Recorded information section start
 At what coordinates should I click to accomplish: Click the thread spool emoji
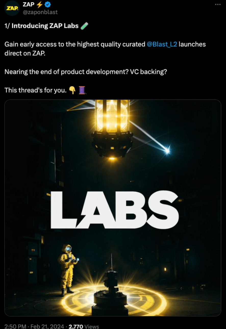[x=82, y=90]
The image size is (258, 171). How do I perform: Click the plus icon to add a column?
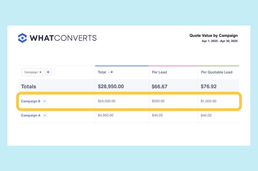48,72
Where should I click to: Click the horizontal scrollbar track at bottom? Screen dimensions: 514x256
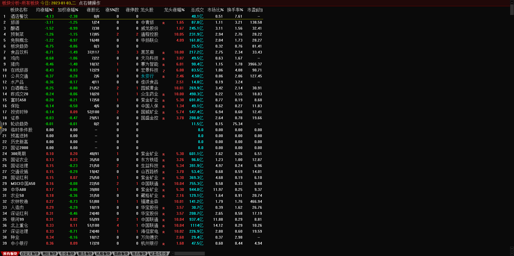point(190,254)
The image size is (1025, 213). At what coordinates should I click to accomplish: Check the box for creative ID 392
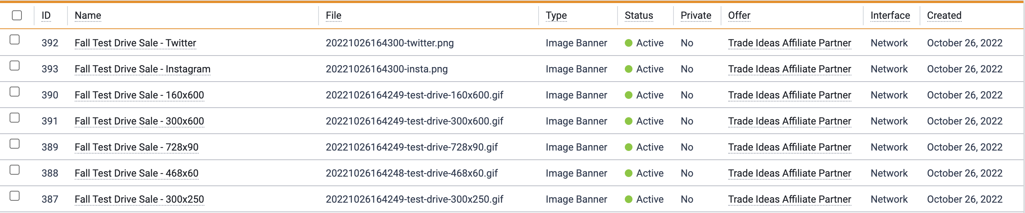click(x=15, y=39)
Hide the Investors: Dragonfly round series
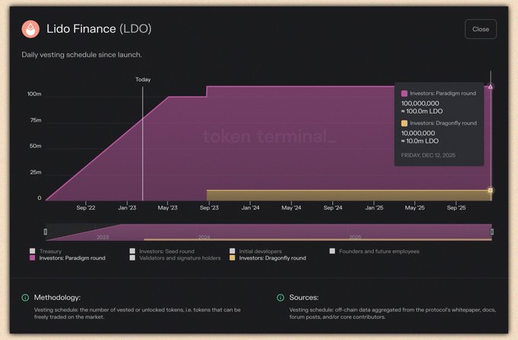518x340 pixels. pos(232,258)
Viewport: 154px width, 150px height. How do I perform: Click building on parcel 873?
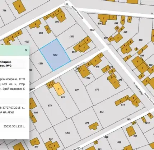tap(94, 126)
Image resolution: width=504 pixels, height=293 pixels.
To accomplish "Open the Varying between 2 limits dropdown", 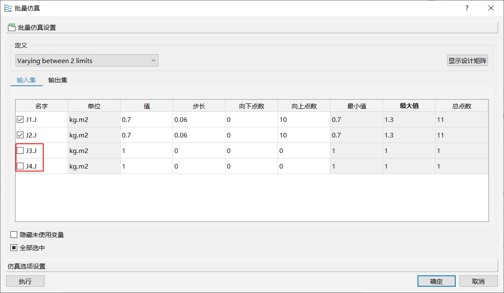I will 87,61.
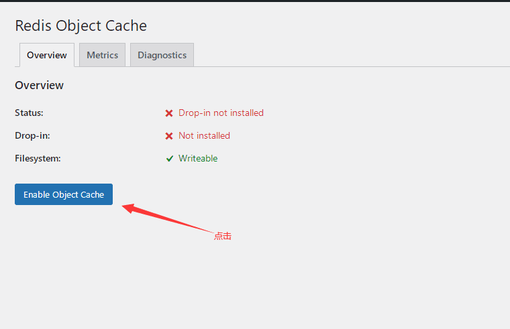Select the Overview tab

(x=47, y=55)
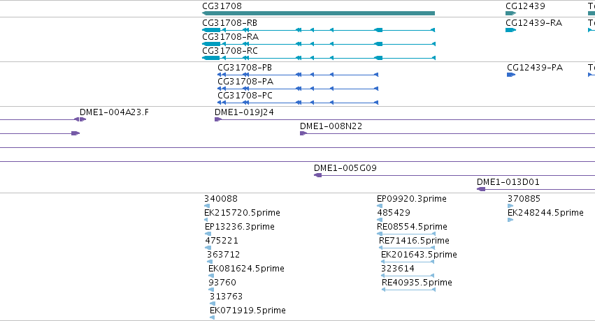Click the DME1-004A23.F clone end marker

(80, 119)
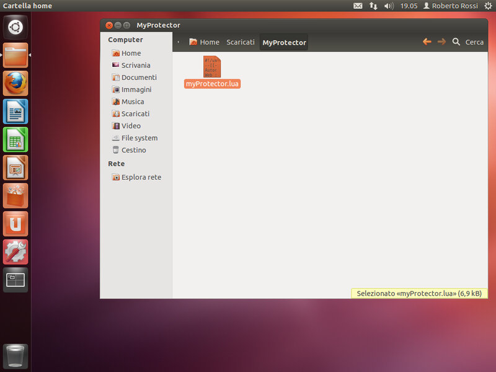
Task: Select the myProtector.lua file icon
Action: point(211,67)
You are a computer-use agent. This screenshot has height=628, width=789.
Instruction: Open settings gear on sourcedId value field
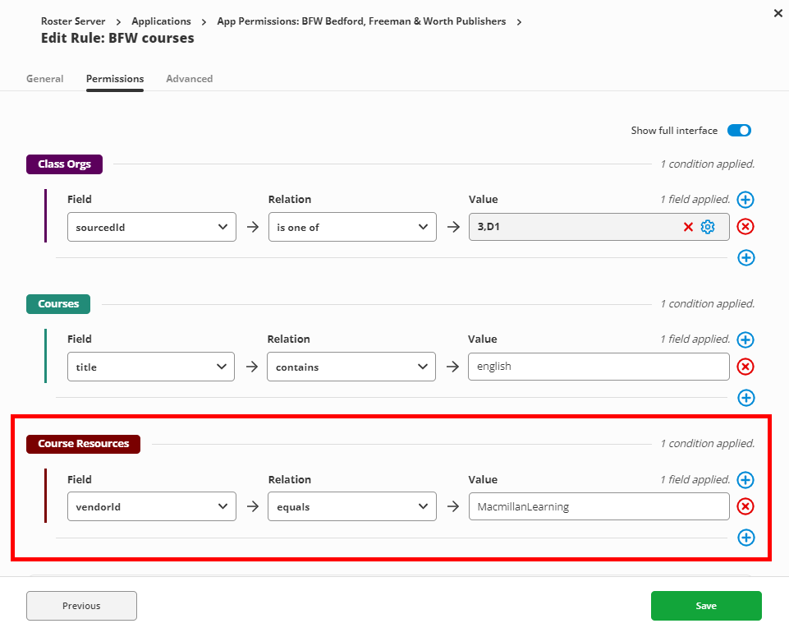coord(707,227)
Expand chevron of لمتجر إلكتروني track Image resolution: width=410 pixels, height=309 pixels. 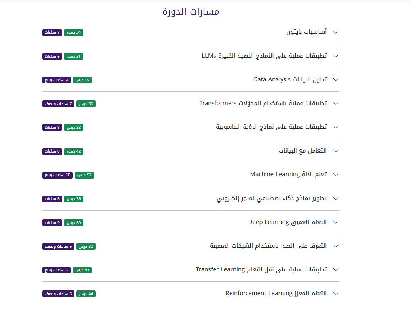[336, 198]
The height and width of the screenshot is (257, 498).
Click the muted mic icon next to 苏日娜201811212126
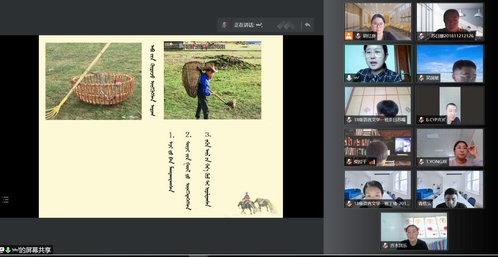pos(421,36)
Recorded information section end
Recorded information section start
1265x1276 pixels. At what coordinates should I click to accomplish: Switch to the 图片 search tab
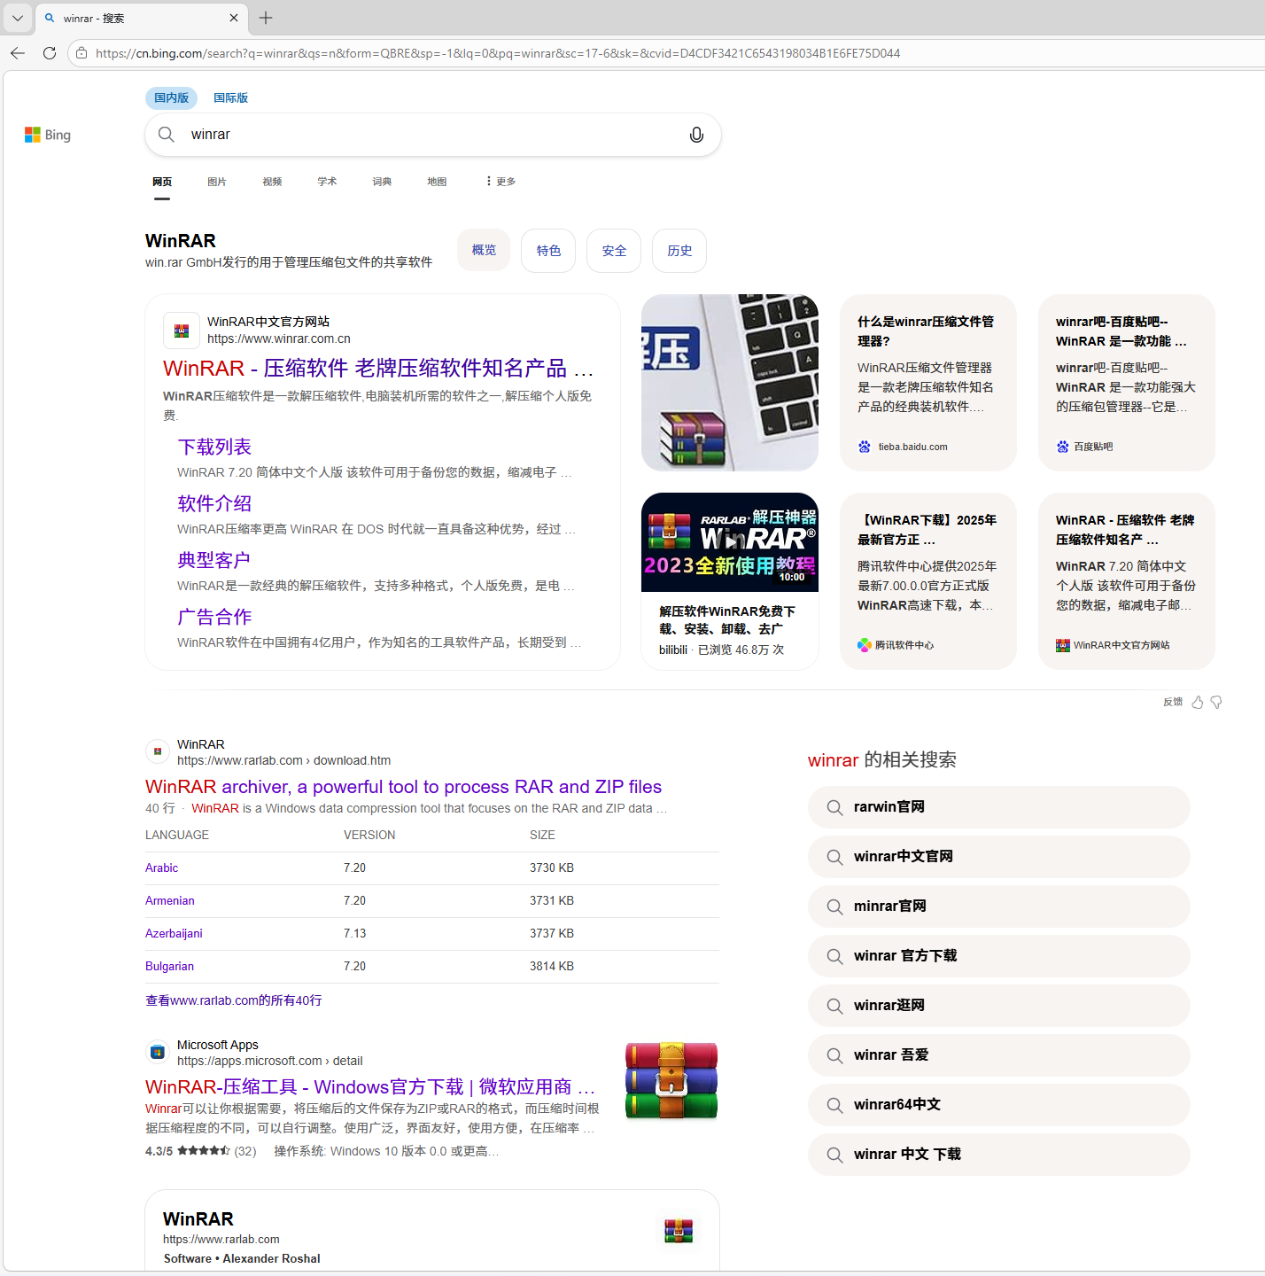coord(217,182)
Recorded information section end
Recorded information section start
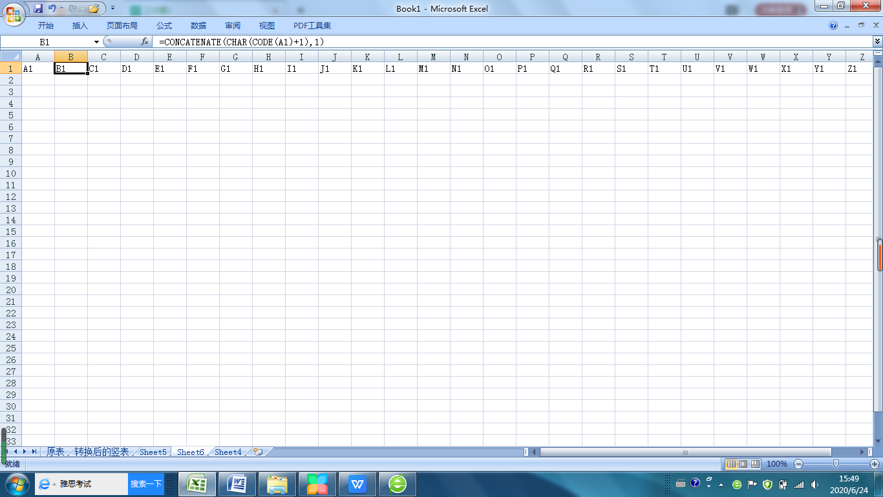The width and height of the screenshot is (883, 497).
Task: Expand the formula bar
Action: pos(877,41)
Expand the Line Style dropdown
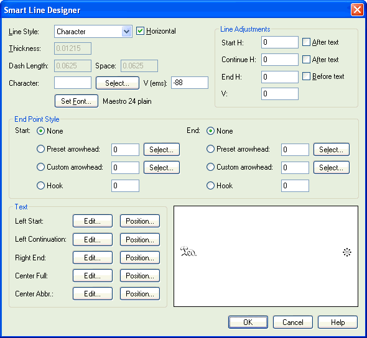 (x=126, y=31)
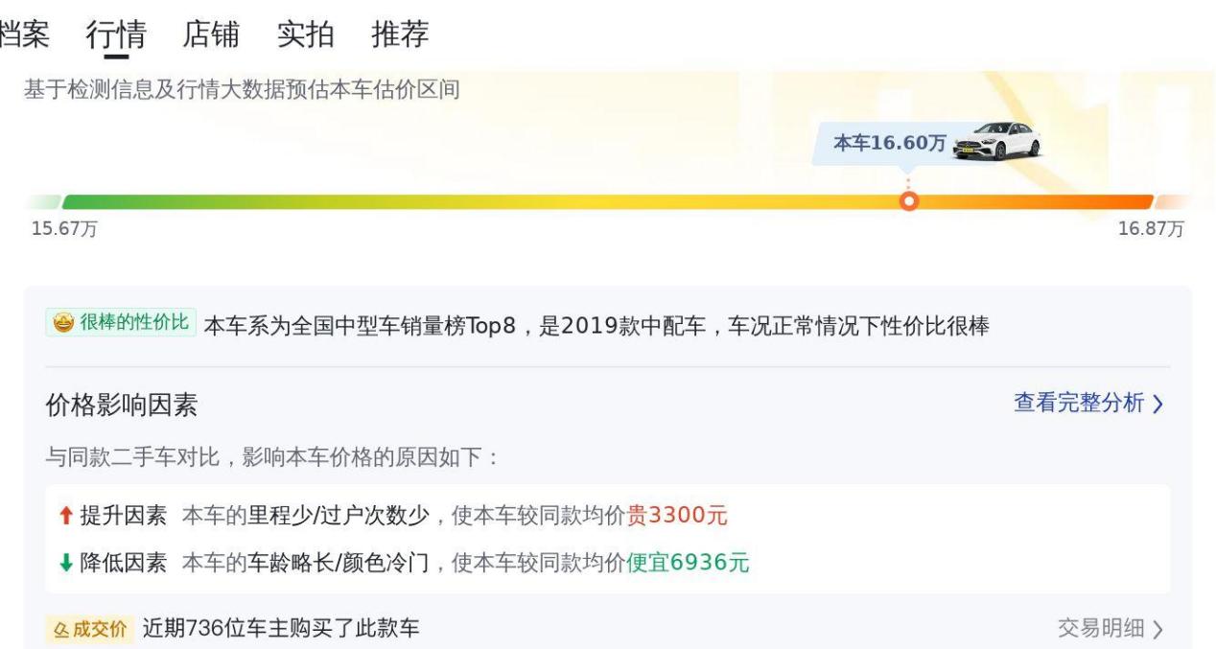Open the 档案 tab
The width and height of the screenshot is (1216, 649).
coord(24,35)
Recorded information section end
**What you are asked to do**. For the entries above, print exactly the lines between the one with "At what coordinates should I click to accomplish: Click" and the one with "Image resolution: width=504", inclusive, with no pictures.

**Output of the task**.
 At what coordinates should I click to accomplish: Click the thread spool emoji
[x=82, y=90]
The image size is (258, 171). How do I perform: Click the plus icon to add a column?
48,72
Where should I click to: Click the horizontal scrollbar track at bottom? Screen dimensions: 514x256
point(190,254)
The image size is (1025, 213). At what coordinates should I click to accomplish: Check the box for creative ID 392
click(x=15, y=39)
Hide the Investors: Dragonfly round series
518x340 pixels. pos(232,258)
Viewport: 154px width, 150px height. How do I perform: Click building on parcel 873?
tap(94, 126)
Image resolution: width=504 pixels, height=293 pixels.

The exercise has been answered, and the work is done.